#### WHAT IS EXPECTED:
Please give back only the lines below from the one containing "Tell Me More (365, 56)" to the one containing "[Youtube] (85, 1876)", each repeated word for word, both ends included.

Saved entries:

■ ■ ■ ■

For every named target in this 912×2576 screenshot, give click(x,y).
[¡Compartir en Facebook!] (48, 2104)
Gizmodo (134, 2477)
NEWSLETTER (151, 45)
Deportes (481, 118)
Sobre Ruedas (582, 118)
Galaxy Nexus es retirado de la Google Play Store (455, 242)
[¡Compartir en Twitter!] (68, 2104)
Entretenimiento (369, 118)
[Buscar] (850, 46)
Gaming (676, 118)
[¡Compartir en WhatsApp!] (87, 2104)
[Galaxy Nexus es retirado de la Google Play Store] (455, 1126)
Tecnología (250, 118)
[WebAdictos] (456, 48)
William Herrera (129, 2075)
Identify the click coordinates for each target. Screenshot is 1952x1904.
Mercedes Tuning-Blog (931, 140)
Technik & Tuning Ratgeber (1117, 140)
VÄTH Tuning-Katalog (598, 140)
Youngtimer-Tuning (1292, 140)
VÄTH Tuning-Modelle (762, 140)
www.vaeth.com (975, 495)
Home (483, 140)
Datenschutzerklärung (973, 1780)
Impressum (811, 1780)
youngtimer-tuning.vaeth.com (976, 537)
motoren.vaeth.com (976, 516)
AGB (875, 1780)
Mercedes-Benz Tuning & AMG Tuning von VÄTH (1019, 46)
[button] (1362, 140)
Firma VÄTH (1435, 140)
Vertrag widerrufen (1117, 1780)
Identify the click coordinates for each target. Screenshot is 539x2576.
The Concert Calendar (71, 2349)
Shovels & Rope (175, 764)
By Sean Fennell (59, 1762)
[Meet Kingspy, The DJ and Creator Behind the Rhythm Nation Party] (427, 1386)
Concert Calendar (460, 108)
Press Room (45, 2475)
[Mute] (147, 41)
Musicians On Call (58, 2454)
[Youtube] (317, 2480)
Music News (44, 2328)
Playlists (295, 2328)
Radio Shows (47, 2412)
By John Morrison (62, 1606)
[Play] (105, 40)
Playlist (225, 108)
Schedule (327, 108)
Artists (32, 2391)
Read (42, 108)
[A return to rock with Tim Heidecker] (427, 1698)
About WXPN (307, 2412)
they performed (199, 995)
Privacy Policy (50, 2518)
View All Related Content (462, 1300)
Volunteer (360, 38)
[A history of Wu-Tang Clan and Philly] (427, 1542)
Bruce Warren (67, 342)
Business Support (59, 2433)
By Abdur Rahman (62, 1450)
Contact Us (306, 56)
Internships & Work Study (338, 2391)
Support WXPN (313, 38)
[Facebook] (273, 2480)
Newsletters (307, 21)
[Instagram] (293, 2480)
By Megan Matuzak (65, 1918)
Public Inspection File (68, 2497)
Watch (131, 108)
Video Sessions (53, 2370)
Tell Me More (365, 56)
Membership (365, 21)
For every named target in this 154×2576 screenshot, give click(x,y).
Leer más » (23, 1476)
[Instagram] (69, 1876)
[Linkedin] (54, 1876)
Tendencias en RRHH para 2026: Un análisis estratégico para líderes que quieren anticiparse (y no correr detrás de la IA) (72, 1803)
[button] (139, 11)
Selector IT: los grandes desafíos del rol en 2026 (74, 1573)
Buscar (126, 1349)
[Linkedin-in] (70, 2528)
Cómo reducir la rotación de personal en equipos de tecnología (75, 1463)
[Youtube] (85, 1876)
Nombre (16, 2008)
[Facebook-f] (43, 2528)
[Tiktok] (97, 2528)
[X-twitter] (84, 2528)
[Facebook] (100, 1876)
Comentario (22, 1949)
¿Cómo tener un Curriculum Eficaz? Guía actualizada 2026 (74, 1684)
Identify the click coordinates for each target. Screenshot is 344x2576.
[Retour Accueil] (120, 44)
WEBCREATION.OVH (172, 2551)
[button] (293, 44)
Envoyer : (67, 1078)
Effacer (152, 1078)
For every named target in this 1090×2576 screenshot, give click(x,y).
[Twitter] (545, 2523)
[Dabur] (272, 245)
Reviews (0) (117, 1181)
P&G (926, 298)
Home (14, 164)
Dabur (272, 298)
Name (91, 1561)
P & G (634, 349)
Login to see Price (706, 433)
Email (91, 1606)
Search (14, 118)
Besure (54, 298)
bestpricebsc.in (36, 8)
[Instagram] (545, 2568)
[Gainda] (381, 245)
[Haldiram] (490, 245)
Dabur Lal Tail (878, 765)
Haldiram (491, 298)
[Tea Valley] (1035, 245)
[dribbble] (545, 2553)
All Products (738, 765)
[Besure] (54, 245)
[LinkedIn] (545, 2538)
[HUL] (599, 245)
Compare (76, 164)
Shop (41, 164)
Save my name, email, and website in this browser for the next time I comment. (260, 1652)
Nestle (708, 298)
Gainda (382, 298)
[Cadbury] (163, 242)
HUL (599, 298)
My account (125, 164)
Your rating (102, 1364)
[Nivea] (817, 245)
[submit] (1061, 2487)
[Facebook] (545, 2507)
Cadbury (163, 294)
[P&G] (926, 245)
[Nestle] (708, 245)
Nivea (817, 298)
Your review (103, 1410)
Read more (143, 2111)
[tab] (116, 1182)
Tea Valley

■ ■ ■ ■

#### ANSWER TO THIS PROBLEM:
Tell Me More (365, 56)
Membership (365, 21)
For every named target in this 154×2576 screenshot, give click(x,y).
Leer más » (23, 1476)
[Instagram] (69, 1876)
[Linkedin] (54, 1876)
Tendencias en RRHH para 2026: Un análisis estratégico para líderes que quieren anticiparse (y no correr detrás de la IA) (72, 1803)
[button] (139, 11)
Selector IT: los grandes desafíos del rol en 2026 (74, 1573)
Buscar (126, 1349)
[Linkedin-in] (70, 2528)
Cómo reducir la rotación de personal en equipos de tecnología (75, 1463)
[Youtube] (85, 1876)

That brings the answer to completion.